How to hot desk safely in London

How to safely hot desk in London (RODNAE Productions / Pexels)
How to safely hot desk in London (RODNAE Productions / Pexels)

Whether you mostly work from a central office or a laptop balanced on your kitchen table, everyone can do with a change of scenery once in a while.

And, with London teeming with quiet and comfortable shared-working environments, from cafés and pubs to libraries and co-working spaces, you certainly have plenty of options.

But working in public means exposing yourself to certain risks that simply aren’t a factor in familiar surroundings. So here’s how to hot desk safely in London.

Update your laptop ahead of time

Before you even start scouting places, make sure your laptop is completely up to date: browser, operating system, antivirus software — the works.

This is for two reasons: firstly, because you don’t want to be met with an urgent update the second you arrive at your workspace, and secondly, because using a public-internet connection can expose you to security threats you just don’t face at home. If your computer is already protected from known hacks and vulnerabilities, you’ll be starting from a safer position.

Find a quiet time to hot desk with Google Maps

There’s nothing worse than travelling to a promising-sounding cafe and finding every table and plug socket in use by others with the same idea.

The good news is that you can plan ahead with a little help from Google. Just search Maps or Google itself for the place you have in mind, and the information box will tell you how busy you can expect it to be and whether you’ll need to make alternative plans.

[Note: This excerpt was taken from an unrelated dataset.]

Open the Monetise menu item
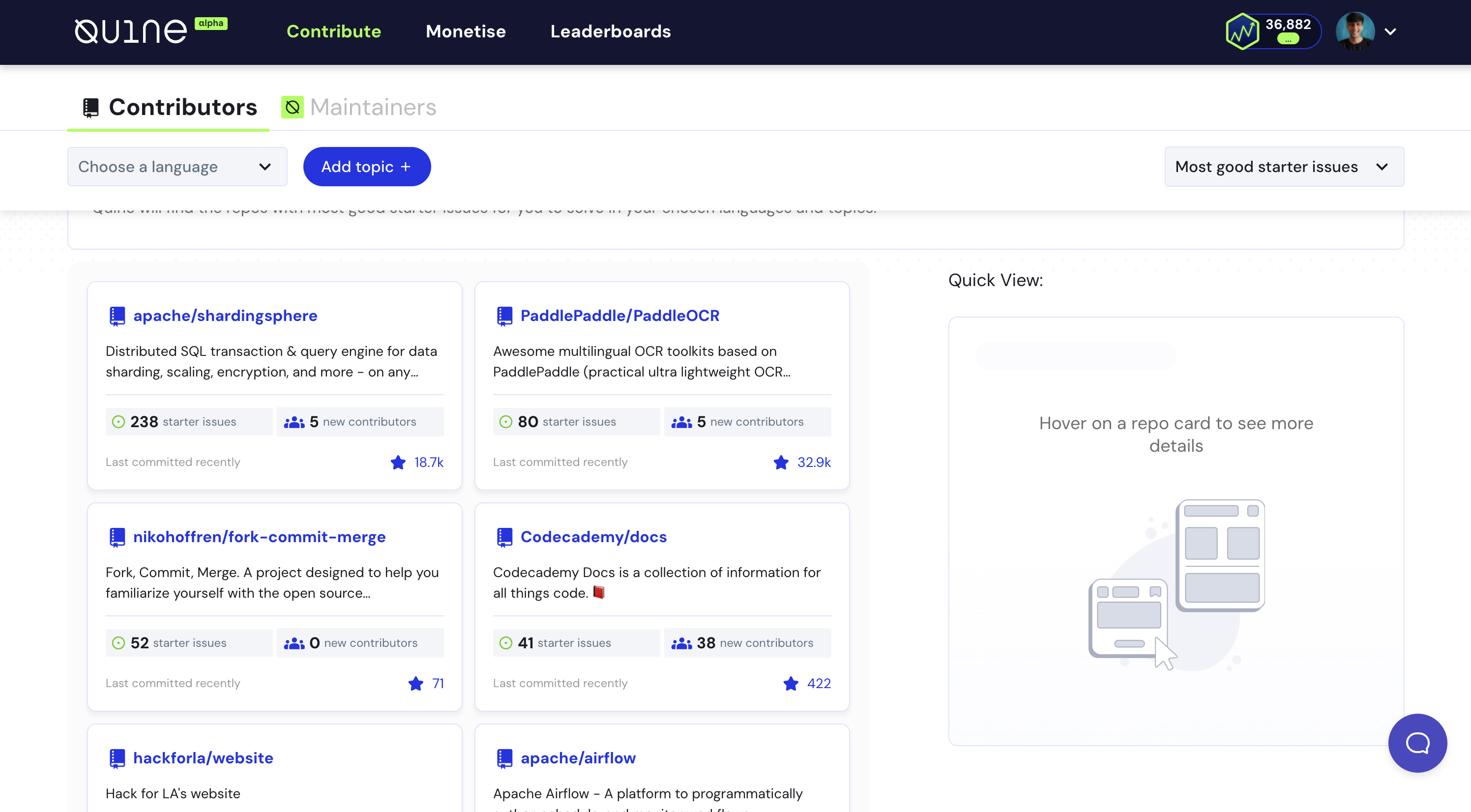Screen dimensions: 1471x812 tap(466, 31)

Seeing if a venue is busy in Google (Google)
Seeing if a venue is busy in Google (Google)

Be wary of public WiFi

If you’re working in a public place, you’ll probably have to rely on public WiFi, which is inherently less secure than your own or your employer’s. You don’t know who set it up and who else is using it.

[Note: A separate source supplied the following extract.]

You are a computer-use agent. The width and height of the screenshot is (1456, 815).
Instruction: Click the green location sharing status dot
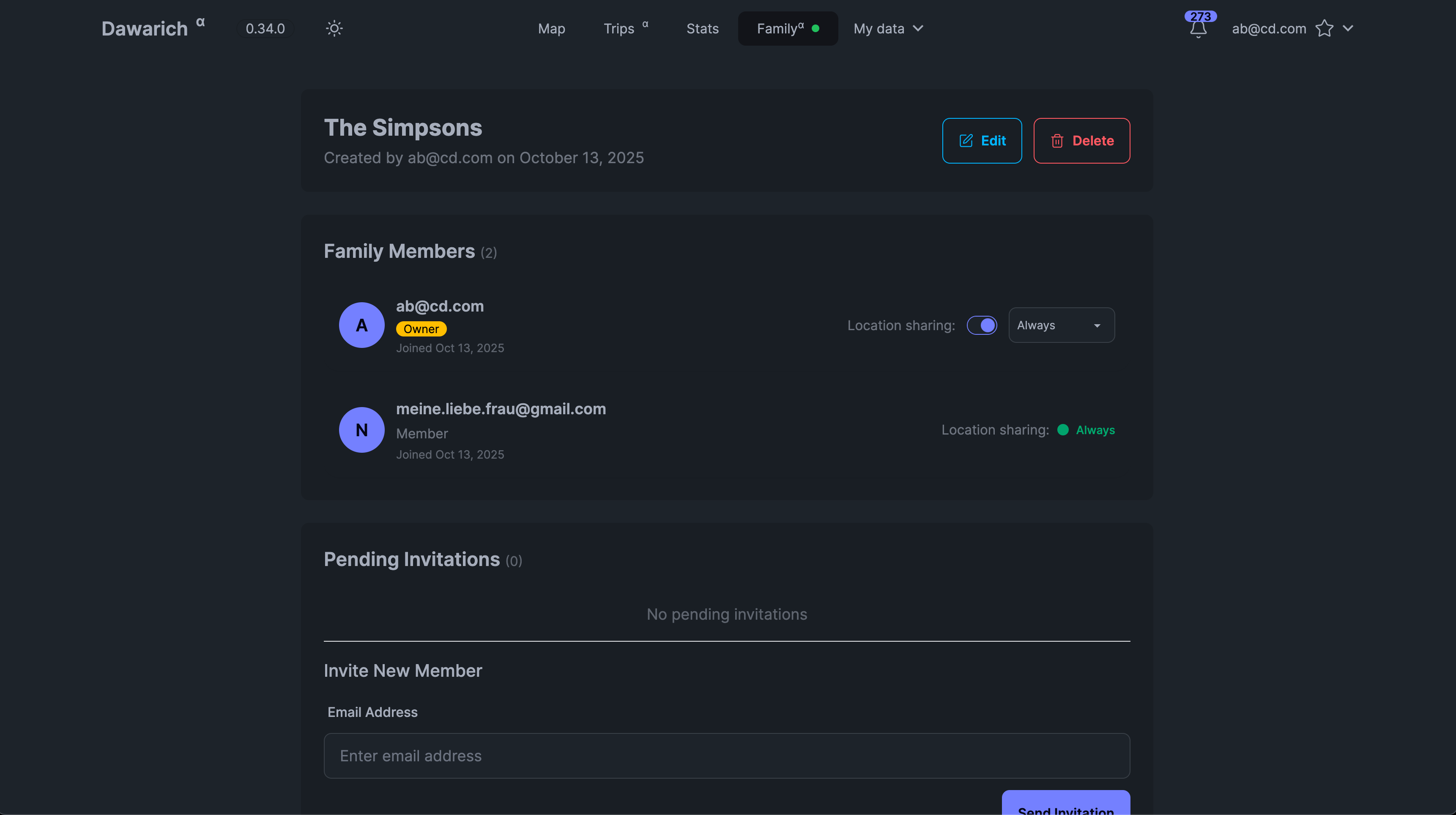1062,429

You can dodge this altogether by sharing your phone’s data — more on that in a moment — but there are some steps to take to make it safer, if not completely safe.

First, use the actual WiFi network supplied by the venue you’re in, not a random unprotected network which could have been set up by anyone. This isn’t guaranteed to be safe, of course, but is safer than connecting to any old unlocked WiFi network, for obvious reasons.

When you’re browsing the web, stick with https sites. Without the ‘S’, anybody on an unsecured network can see the data that travels between you and the website.

Finally, use a VPN — or Virtual Private Network. This encrypts data coming from your phone and roots you via a secure server, making it harder for your dealings to be snooped on. Not all VPNs are created equal, though: avoid free ones at all costs, and consider a reputable brand, such as NordVPN or ExpressVPN.

Consider using your phone as a Hotspot

Even if the WiFi is safe as houses, you may encounter another problem: speed. In short, more people sharing a connection can lead to painfully slow speeds, especially if your neighbouring hotdeskers are data hogs.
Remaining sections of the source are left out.